> **DATA RECORDS**
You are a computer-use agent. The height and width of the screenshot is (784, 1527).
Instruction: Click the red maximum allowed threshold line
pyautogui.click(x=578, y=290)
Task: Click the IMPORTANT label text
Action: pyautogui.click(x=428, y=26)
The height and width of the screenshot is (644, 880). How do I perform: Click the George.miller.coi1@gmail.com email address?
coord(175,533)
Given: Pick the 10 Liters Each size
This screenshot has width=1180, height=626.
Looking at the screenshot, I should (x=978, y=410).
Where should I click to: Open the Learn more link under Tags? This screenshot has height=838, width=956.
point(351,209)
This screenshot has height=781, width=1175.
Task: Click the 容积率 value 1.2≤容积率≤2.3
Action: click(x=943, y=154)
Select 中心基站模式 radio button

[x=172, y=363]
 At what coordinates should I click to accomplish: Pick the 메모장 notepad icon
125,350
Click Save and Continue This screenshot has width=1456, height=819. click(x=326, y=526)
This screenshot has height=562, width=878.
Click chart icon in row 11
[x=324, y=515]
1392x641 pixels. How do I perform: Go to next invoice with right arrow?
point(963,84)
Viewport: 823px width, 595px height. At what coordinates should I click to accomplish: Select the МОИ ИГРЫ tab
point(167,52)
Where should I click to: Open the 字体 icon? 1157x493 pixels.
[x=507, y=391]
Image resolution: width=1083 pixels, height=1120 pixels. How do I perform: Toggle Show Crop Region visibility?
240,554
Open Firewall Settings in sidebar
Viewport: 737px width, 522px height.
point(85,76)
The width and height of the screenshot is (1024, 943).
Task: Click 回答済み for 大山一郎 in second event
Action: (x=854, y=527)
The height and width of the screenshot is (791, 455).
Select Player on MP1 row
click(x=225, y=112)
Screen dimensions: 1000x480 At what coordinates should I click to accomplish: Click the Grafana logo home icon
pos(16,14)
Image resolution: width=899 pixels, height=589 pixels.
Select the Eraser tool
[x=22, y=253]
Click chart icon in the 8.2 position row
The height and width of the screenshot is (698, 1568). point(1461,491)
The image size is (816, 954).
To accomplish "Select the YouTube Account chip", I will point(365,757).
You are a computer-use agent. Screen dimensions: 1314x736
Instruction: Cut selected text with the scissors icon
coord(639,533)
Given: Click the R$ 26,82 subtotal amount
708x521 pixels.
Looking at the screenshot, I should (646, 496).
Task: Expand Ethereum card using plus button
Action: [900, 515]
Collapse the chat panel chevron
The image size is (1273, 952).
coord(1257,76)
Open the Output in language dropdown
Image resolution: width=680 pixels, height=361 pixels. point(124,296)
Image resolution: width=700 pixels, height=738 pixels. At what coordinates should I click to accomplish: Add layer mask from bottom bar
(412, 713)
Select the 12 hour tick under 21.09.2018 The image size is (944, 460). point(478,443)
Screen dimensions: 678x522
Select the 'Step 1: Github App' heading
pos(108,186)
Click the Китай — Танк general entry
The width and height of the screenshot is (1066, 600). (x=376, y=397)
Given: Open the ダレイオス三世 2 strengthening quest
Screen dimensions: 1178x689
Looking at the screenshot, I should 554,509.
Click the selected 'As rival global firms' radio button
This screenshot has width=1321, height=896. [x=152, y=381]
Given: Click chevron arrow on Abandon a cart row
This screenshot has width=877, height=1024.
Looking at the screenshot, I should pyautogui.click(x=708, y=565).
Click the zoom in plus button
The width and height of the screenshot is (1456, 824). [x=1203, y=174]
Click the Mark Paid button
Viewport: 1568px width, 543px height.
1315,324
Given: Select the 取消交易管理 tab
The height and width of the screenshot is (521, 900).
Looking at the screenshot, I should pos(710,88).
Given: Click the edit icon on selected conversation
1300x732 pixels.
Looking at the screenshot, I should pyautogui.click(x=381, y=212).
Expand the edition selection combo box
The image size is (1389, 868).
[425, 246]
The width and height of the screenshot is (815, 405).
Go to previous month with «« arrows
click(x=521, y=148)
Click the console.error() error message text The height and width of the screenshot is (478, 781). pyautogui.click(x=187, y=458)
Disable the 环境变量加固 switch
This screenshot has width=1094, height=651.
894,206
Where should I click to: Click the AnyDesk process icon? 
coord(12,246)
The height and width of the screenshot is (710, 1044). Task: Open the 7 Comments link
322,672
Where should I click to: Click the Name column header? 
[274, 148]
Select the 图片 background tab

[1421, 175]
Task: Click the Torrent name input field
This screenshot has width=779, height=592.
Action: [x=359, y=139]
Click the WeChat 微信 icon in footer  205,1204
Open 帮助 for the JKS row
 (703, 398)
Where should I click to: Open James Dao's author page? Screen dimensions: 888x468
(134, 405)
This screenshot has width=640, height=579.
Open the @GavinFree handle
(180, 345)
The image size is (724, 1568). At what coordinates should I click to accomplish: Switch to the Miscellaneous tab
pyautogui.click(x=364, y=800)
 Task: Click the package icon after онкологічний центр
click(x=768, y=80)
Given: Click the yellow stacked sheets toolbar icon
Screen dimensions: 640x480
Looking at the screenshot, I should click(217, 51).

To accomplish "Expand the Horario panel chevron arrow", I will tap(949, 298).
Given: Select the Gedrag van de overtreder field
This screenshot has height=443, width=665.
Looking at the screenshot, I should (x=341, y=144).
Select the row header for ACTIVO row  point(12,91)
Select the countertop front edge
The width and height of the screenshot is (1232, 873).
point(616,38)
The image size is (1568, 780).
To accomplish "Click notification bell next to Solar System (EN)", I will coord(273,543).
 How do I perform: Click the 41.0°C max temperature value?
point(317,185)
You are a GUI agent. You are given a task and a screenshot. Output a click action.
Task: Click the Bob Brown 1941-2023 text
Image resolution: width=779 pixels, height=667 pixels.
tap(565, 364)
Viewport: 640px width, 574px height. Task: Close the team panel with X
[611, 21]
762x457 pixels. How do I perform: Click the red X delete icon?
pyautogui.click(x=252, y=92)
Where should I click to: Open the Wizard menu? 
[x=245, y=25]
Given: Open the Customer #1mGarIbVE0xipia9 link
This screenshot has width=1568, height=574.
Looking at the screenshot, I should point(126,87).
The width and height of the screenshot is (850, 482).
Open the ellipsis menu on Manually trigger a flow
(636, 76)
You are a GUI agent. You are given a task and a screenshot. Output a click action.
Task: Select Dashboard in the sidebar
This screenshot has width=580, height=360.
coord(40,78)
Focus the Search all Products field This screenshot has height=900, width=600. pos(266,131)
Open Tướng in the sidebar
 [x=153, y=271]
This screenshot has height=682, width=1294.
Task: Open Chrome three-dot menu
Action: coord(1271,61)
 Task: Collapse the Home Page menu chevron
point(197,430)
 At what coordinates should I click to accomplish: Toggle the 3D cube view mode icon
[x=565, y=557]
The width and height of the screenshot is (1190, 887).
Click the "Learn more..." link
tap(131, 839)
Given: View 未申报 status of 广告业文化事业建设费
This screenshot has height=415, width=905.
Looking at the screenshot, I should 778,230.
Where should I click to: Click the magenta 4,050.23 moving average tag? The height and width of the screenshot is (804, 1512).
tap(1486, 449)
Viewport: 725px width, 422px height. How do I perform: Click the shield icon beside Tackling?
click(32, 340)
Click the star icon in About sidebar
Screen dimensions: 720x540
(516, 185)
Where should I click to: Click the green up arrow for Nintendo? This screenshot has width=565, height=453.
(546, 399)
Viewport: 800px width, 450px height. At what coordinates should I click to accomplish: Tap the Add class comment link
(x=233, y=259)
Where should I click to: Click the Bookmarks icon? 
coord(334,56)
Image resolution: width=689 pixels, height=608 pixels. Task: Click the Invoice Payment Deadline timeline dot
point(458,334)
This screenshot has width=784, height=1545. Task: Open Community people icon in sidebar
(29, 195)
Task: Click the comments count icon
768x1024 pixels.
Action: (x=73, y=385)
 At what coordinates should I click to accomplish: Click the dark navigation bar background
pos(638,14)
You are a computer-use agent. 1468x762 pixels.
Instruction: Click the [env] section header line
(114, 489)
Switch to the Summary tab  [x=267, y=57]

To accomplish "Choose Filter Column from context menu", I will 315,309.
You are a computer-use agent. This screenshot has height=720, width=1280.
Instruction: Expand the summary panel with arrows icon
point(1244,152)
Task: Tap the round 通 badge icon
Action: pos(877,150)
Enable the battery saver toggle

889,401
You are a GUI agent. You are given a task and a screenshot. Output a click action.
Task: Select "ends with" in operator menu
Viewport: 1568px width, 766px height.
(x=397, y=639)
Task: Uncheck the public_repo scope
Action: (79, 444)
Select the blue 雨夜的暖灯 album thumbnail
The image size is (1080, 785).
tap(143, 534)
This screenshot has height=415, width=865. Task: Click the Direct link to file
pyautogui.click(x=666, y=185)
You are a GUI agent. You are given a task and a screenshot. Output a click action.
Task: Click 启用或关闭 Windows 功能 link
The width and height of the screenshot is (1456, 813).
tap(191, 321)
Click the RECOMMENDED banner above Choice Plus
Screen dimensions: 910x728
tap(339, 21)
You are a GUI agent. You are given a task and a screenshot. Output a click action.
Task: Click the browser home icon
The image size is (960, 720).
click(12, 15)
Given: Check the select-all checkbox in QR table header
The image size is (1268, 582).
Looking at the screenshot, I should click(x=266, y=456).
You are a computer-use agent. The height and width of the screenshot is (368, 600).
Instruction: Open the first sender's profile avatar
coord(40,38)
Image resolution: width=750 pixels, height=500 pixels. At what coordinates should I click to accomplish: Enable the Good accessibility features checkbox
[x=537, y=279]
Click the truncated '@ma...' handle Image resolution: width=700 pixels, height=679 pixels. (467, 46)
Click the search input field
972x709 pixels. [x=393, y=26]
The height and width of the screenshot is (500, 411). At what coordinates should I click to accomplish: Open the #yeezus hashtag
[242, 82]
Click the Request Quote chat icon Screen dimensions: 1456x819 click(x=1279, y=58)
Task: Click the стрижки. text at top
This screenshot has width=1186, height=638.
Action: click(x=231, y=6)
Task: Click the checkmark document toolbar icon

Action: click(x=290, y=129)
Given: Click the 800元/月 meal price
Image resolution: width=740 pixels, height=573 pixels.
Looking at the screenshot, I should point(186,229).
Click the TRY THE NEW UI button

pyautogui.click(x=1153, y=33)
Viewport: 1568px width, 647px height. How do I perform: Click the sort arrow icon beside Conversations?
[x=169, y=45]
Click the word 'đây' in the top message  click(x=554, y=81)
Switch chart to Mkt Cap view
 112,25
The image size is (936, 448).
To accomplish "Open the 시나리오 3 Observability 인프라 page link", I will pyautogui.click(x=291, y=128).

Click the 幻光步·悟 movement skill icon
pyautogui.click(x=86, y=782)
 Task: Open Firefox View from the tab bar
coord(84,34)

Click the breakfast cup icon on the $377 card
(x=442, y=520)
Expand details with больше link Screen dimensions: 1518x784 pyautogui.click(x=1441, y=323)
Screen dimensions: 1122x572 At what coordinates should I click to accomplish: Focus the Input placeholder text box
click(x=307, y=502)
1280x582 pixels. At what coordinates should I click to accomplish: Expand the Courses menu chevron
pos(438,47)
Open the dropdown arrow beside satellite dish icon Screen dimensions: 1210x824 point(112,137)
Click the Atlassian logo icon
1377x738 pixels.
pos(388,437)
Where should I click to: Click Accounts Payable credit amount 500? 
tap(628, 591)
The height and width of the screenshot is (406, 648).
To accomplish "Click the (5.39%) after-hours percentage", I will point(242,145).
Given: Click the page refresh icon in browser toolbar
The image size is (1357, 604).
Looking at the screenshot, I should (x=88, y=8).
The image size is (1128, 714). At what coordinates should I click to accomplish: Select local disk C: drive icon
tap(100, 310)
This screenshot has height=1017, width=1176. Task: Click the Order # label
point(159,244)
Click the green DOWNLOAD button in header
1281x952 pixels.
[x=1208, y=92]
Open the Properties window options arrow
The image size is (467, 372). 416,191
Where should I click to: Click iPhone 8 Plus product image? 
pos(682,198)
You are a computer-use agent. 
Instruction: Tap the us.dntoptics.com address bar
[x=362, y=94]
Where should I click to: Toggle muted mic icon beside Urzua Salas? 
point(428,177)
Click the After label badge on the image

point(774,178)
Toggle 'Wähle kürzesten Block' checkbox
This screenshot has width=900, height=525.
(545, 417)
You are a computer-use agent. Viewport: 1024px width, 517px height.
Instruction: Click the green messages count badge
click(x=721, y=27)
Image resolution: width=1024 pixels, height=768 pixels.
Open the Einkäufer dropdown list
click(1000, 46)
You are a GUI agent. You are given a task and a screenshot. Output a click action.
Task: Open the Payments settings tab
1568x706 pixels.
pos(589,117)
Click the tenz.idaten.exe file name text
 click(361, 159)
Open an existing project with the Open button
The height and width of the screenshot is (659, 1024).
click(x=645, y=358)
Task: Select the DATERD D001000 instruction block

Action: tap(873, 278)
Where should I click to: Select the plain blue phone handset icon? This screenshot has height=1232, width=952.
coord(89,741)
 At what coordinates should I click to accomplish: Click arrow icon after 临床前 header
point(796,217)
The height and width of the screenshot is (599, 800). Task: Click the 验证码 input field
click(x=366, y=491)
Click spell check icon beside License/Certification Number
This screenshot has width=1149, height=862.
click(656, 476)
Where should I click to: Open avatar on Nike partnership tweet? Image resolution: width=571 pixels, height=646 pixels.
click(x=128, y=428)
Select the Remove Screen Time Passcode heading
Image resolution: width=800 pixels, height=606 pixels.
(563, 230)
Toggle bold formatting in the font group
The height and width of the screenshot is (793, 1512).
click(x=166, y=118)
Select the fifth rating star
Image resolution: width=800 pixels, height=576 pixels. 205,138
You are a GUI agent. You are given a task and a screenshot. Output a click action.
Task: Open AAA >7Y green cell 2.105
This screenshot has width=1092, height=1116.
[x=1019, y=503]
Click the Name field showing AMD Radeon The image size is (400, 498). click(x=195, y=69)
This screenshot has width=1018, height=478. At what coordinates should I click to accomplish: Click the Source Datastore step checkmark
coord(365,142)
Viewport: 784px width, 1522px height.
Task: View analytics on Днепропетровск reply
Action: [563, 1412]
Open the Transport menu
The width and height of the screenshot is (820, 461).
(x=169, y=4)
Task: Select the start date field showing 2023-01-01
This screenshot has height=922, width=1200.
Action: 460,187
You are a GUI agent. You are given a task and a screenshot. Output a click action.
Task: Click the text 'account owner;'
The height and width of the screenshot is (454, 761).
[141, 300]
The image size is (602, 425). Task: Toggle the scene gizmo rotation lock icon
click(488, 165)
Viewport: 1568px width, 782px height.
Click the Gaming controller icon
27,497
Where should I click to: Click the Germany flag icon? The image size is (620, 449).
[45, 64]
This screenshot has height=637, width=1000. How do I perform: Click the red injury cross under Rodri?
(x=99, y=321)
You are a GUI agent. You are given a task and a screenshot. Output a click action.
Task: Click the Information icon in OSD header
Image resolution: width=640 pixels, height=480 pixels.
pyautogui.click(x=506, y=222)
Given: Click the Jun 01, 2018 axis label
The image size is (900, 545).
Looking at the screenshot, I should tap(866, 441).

> **TO DO**
Only the lines above from the one with "You are a computer-use agent. This" through the one with "Click the truncated" should be duplicated, character for character.

> **OUTPUT OF THE TASK**
You are a computer-use agent. This screenshot has height=720, width=1280.
Instruction: Expand the summary panel with arrows icon
point(1244,152)
Task: Tap the round 通 badge icon
Action: pos(877,150)
Enable the battery saver toggle

889,401
You are a GUI agent. You are given a task and a screenshot. Output a click action.
Task: Select "ends with" in operator menu
Viewport: 1568px width, 766px height.
(x=397, y=639)
Task: Uncheck the public_repo scope
Action: (79, 444)
Select the blue 雨夜的暖灯 album thumbnail
The image size is (1080, 785).
tap(143, 534)
This screenshot has height=415, width=865. Task: Click the Direct link to file
pyautogui.click(x=666, y=185)
You are a GUI agent. You are given a task and a screenshot. Output a click action.
Task: Click 启用或关闭 Windows 功能 link
The width and height of the screenshot is (1456, 813).
tap(191, 321)
Click the RECOMMENDED banner above Choice Plus
Screen dimensions: 910x728
tap(339, 21)
You are a GUI agent. You are given a task and a screenshot. Output a click action.
Task: Click the browser home icon
The image size is (960, 720).
click(12, 15)
Given: Check the select-all checkbox in QR table header
The image size is (1268, 582).
Looking at the screenshot, I should click(x=266, y=456).
You are a computer-use agent. The height and width of the screenshot is (368, 600).
Instruction: Open the first sender's profile avatar
coord(40,38)
Image resolution: width=750 pixels, height=500 pixels. At what coordinates should I click to accomplish: Enable the Good accessibility features checkbox
[x=537, y=279]
Click the truncated '@ma...' handle Image resolution: width=700 pixels, height=679 pixels. (467, 46)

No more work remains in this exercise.